Recent research from UNSW points to the value added by longer serving directors

Friday, 14 August 2015


    Value of longer serving directors shows that they have higher levels of commitment to board meetings and committees.

    Should Independent Directors Have Term Limits? The Role of Experience in Corporate Governance

    Financial Management, August 2015

    Entrenched Boards

    MSCI, April 2015

    Zombie Boards: Board Tenure and Firm Performance

    INSEAD Business School (Singapore), July 2013

    Recent academic research from Dou, Saghal and Zhang from the University of New South Wales points to the value added by longer serving directors. The research (final version due to be published later this year) examines the role of independent directors with extended tenures (defined as directors with at least 15 years’ experience) using a sample of US firms from the S&P 1500 from 1998-2013.

    The study found that longer serving directors were more likely to attend board meetings and also more likely to become members of board committees. In addition, firms with a higher proportion of longer serving directors on their boards had lower CEO pay, higher CEO turnover-performance sensitivity, a smaller likelihood of intentionally misreported earnings and made higher quality acquisition decisions.

    A 2013 study by the University of Singapore titled “Zombie Boards: Board Tenure and Firm Performance” also reviewed US firms from the S&P 1500 between 1998 and 2010. In contrast to the UNSW research, the University of Singapore study found that having a higher proportion of directors with tenure greater than 15 years decreased value. It concluded that “the empirically observed peak value in Tobin’s Q is around board tenure of 9 years”.

    Board tenure, independence and performance

    An issue that concerns the investor community is the relationship between board tenure and director independence. Institutional investors, proxy advisory firms and large pension funds have voiced concerns about long-standing directors on the basis that the independence of those directors from management may become compromised over time. Another related topic is mandatory director retirement age.

    Recent research from stock market indices provider and analytics firm, MSCI, titled “Entrenched Boards”  examined the performance characteristics of “entrenched” and “non-entrenched” boards of more than 6500 firms globally. It defined an “entrenched board” as, among other things, one with director(s) with tenure of greater than 15 years and/or which possessed director(s) older than 70 years old. The research considered average total shareholder returns over a 5 year period (2010 to 2015) and found that entrenched firms delivered 18% more shareholder return than non-entrenched firms.

    Does Australia have “entrenched boards”?

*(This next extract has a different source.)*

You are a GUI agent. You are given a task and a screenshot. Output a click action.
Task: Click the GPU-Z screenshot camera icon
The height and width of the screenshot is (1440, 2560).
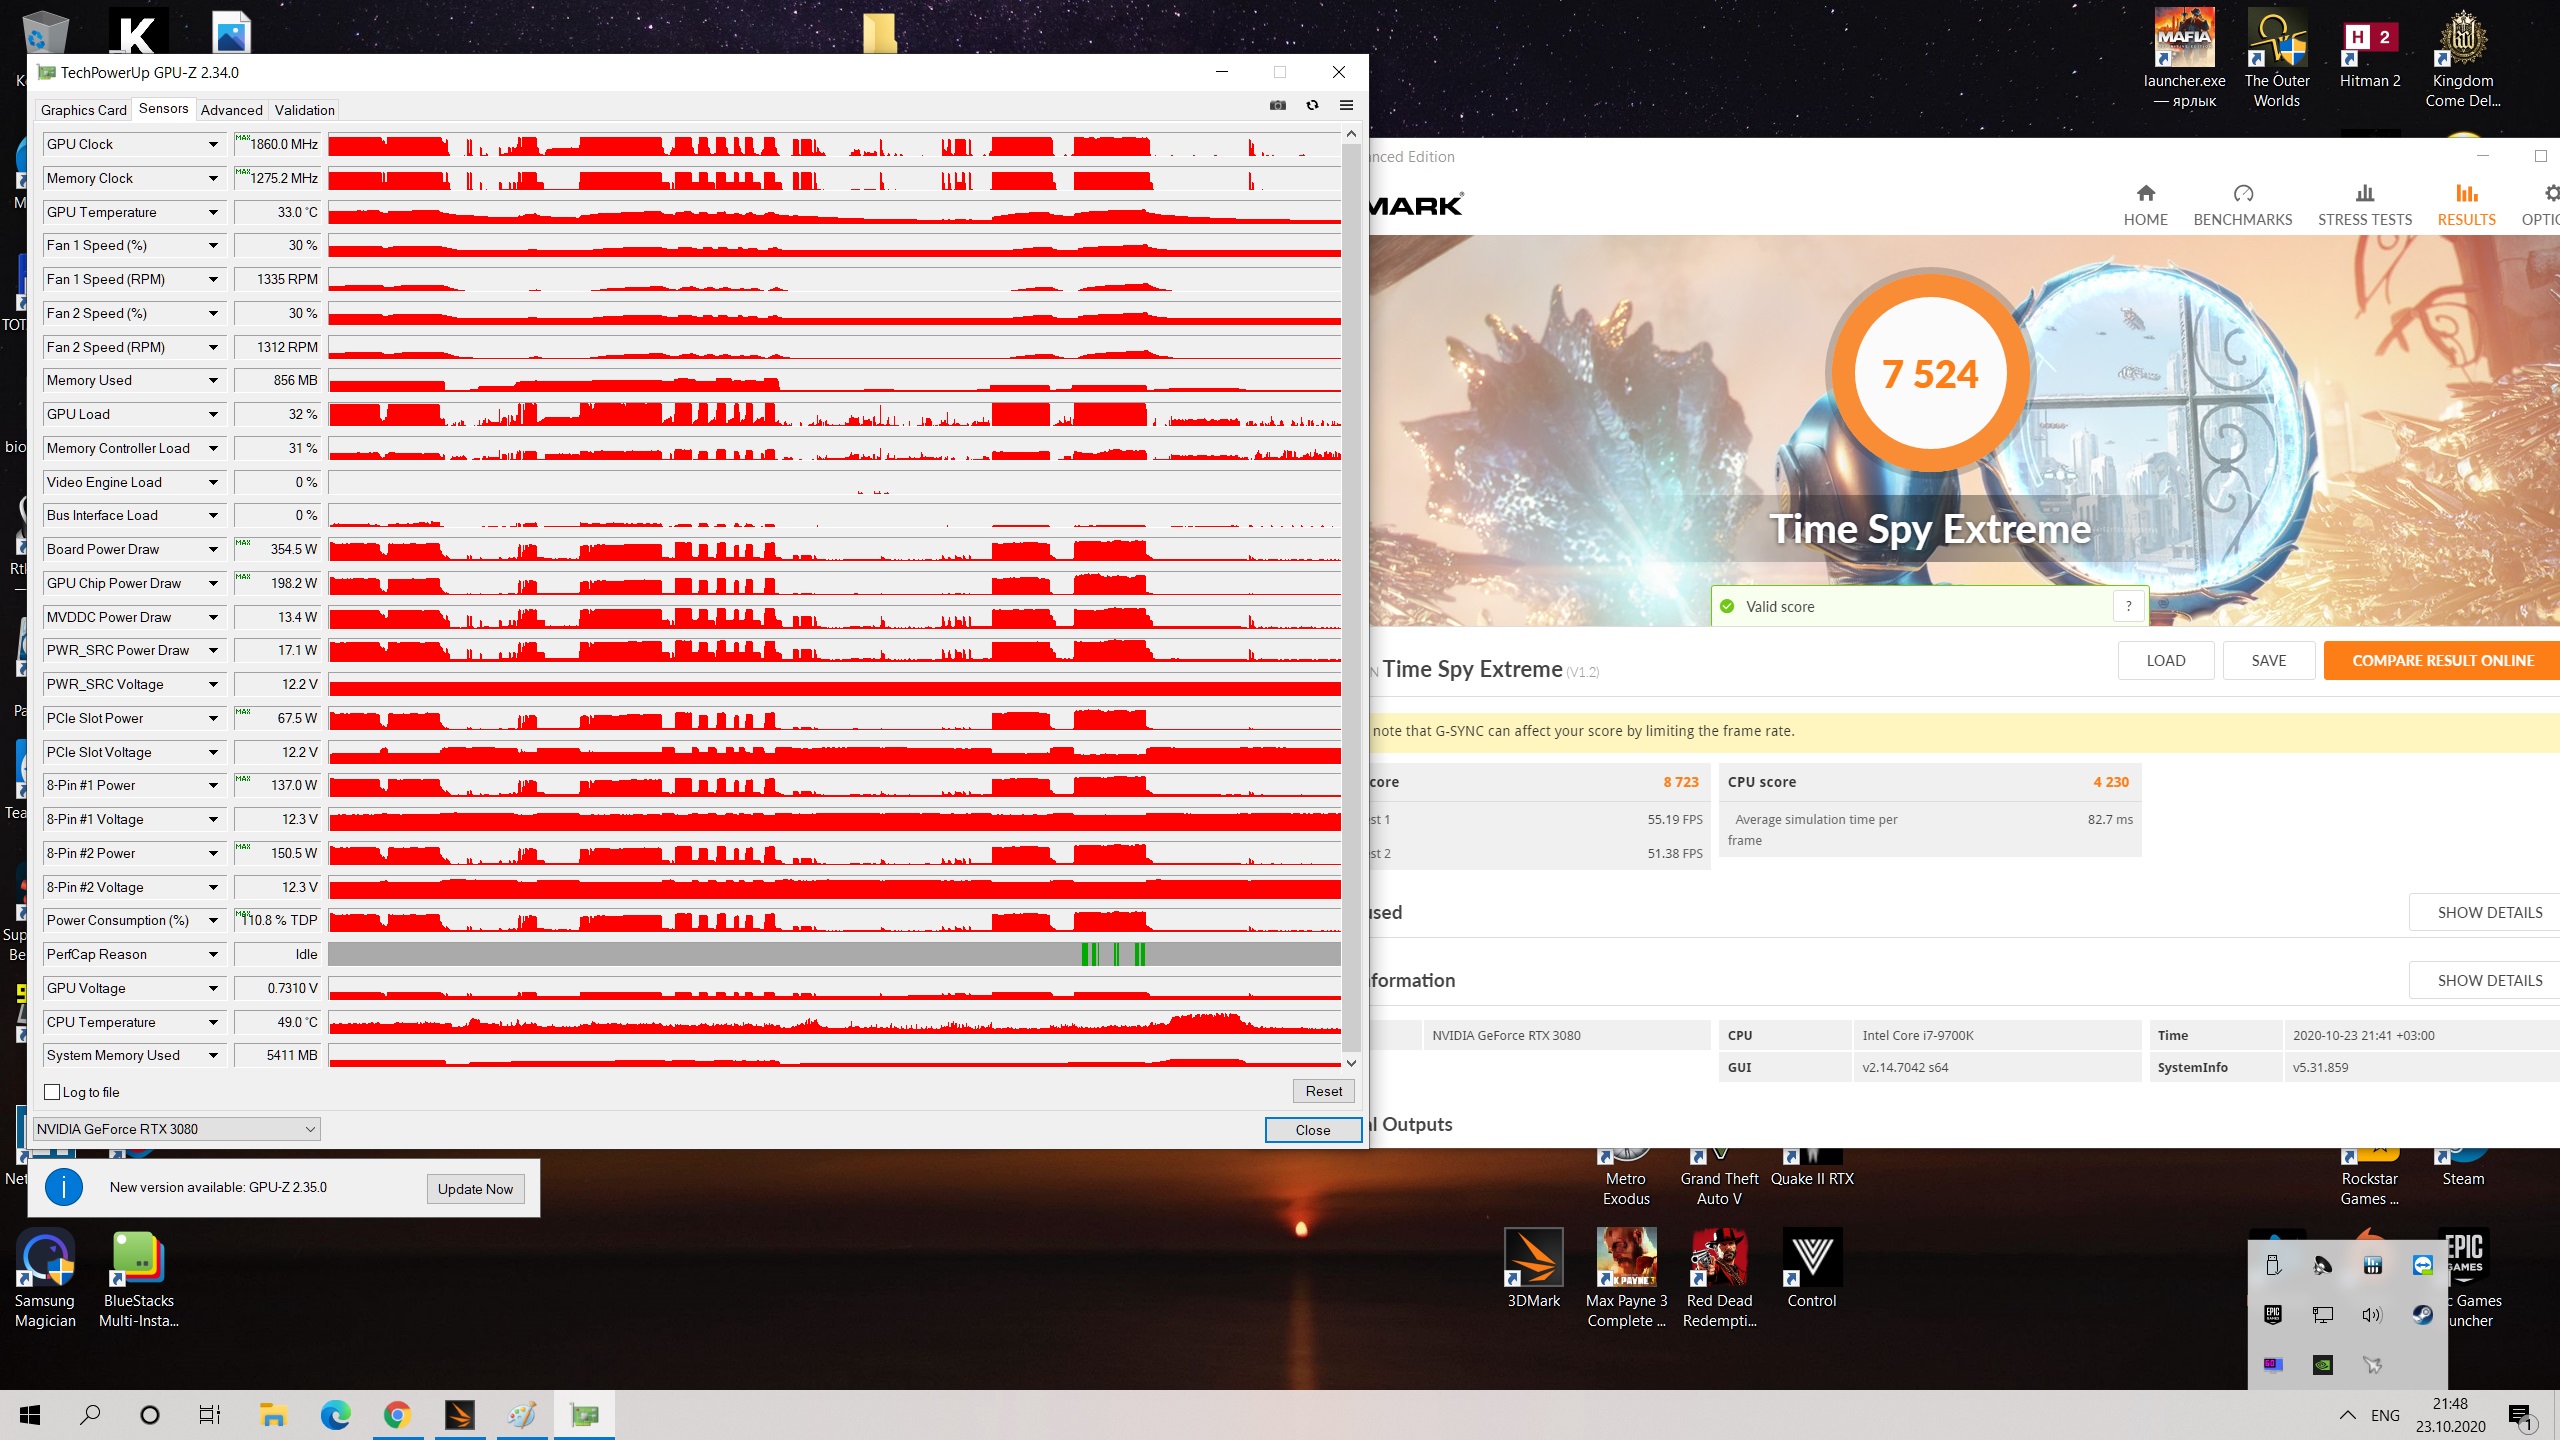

    Some commentators have voiced concerns that Australia may follow other countries that have specified or recommended director tenure limits, ranging between 9 to 12 years. For example, the UK Corporate Governance Code requires that boards of publicly traded companies “comply or explain” with respect to director independence after 9 years.

    Egan Associates has found that only 7% of independent non-executive directors had been on a board for more than 12 years, and only 3% had served for more than 15 years. This appears to be in line with the view of the MCSI research that “entrenched boards” are “virtually non-existent” in Australia.

    Nonetheless, the Australian Shareholders Association’s (ASA) stated earlier this year in its Voting Guidelines for the ASX200 companies that it may oppose re-election of directors classified as non-independent, and, relevantly, that a longer serving director serving 12 years or longer would not be classified as independent.

    Currently the ASX Corporate Governance Council’s Corporate Governance Principles and Recommendations (3rd Edition) do not specify a maximum length of board tenure. While the commentary for Recommendation 2.3 states that “the mere fact that a director has served on a board for a substantial period does not mean that he or she has become too close to management to be considered independent”, it also suggests that “boards should regularly assess whether that might be the case for any director who has served in that position for more than 10 years”.

    It remains to be seen whether the situation will change in Australia in future years. In general terms, while extended tenure may be seen to adversely affect director independence and diversity, long-serving directors may positively contribute to both institutional memory and organisational performance.